Harrison makes an analogy to environmentalism: We desperately need progress toward the UN’s Sustainable Development Goals because of the damage done by a mindset that values capital and labour, but considers resources from the natural environment as free for the taking.
Harrison’s apt ecological metaphor also applies to another aspect of research partnerships: data storage. When sample collection takes place in the Global South, the data often travels with members of the research team to the Global North. These data may then enter a database that all collaborators on the project don’t have access to, especially those from their location in the Global South. Harrison refers to this as a new version of colonial resource extraction, in which the environmental legacy remains at the original site but “all the value goes somewhere else.” Similarly, she says, researchers in the Global South who cannot access data or who aren’t present for its analysis in the Global North are positioned into a less valued role in the partnership, to their detriment. To the detriment of the project and knowledge creation, they cannot add their valuable perspectives built through situational analysis into the analysis.
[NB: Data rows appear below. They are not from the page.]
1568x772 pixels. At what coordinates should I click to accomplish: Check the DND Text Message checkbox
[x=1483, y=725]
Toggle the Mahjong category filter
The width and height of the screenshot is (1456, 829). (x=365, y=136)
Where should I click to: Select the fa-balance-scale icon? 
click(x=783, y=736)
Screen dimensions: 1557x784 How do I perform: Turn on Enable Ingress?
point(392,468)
As a positive counterexample, Harrison describes the Inter-university Institute for Data Intensive Astronomy, a big data facility in South Africa whose data is available anywhere in the world. At the same time, detailed analysis is equally contributed to from the global south. This development provides an example of facilitating equity in international research partnerships.
A final element of many research partnerships is publication, but inequity is present there as well, says Harrison. Publishing in open-access journals is often suggested as a remedy to publishing in journals that universities in the Global South may not be able to afford access to. That does mean that one’s colleagues in other African nations could access your work, says Harrison, but it’s not a panacea. Open-access publishing often includes hefty fees, especially if your university is not one of those with substantial bargaining power. These are costs that Harrison says rival the support she could offer graduate students. Being forced to make such tradeoffs puts researchers in the Global South at a disadvantage.
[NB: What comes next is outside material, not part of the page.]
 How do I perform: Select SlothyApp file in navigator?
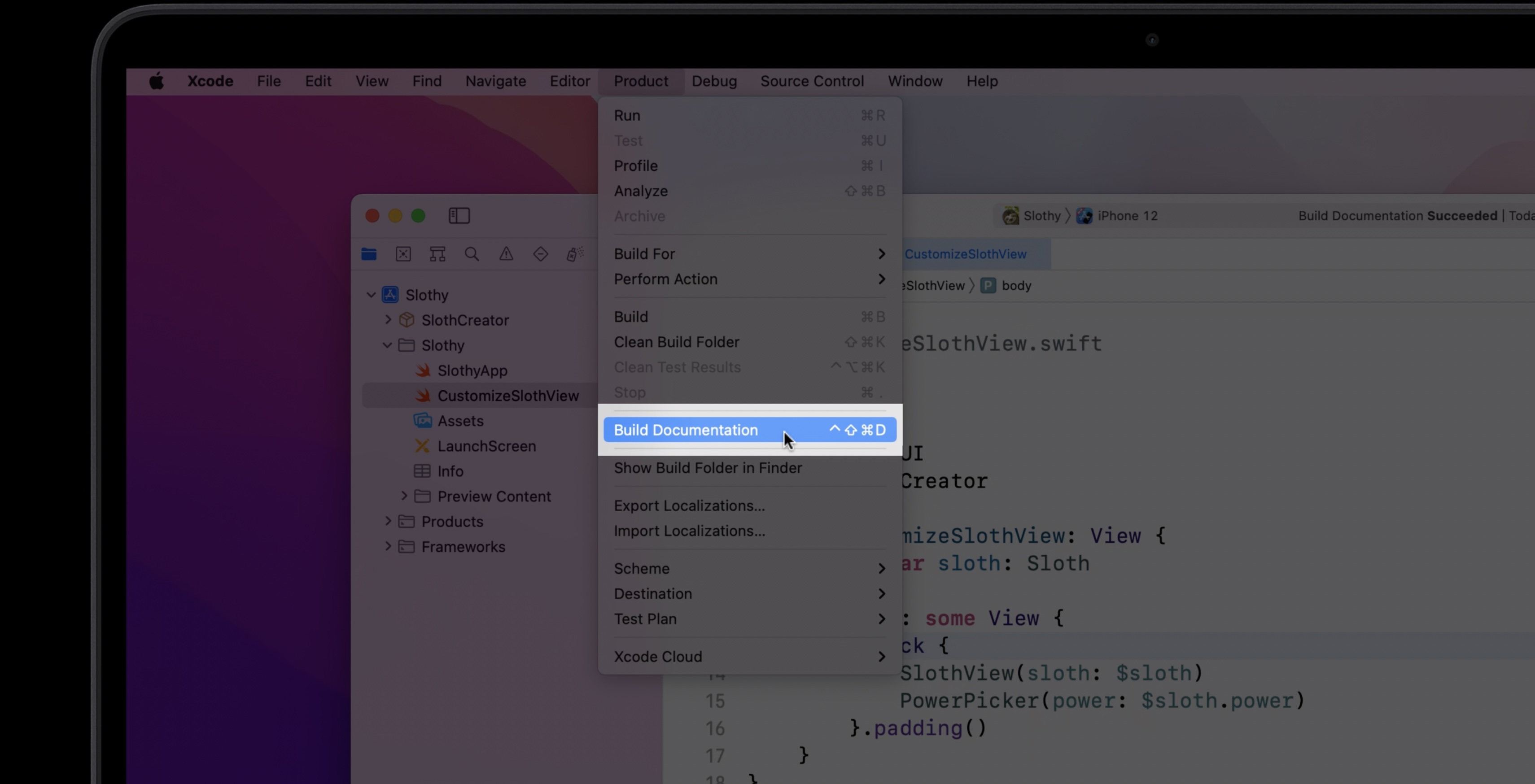pyautogui.click(x=472, y=370)
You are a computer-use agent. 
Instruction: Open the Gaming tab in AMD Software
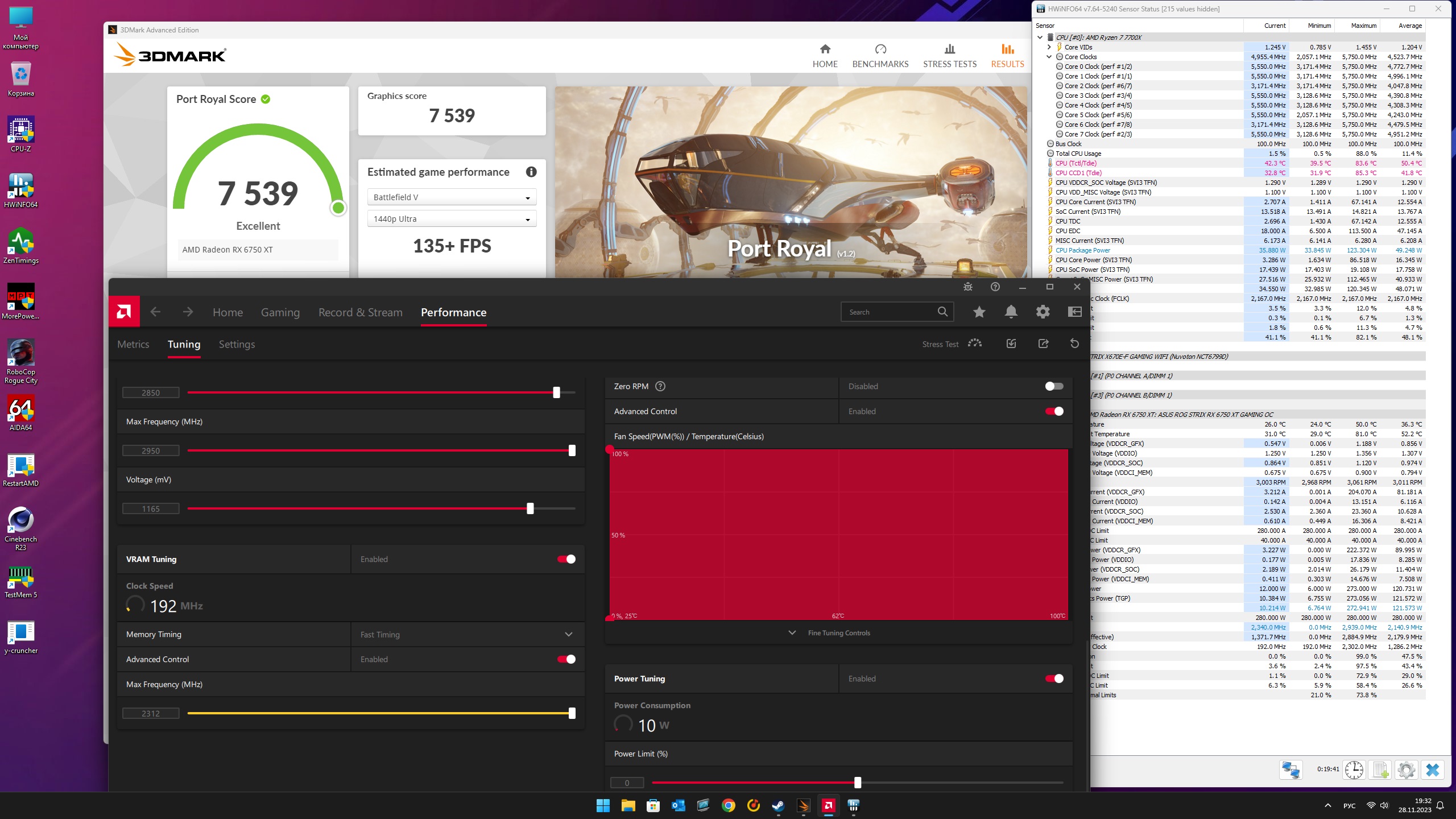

In total, we must pay attention to the “inequities of the past to build towards an equitable and robust future,” said Harrison to WUN colleagues at the Presidents Forum. “Often these inequities of the past are the result of historic inequities and regional exploitations so we can’t really just set them aside.” Instead, she points to conscious efforts toward equity, such as the 26 South African universities joining forces to handle library acquisitions at the national level and so increase their voice. That sort of collective work to attend to past and present inequities is the way forward, Harrison maintains.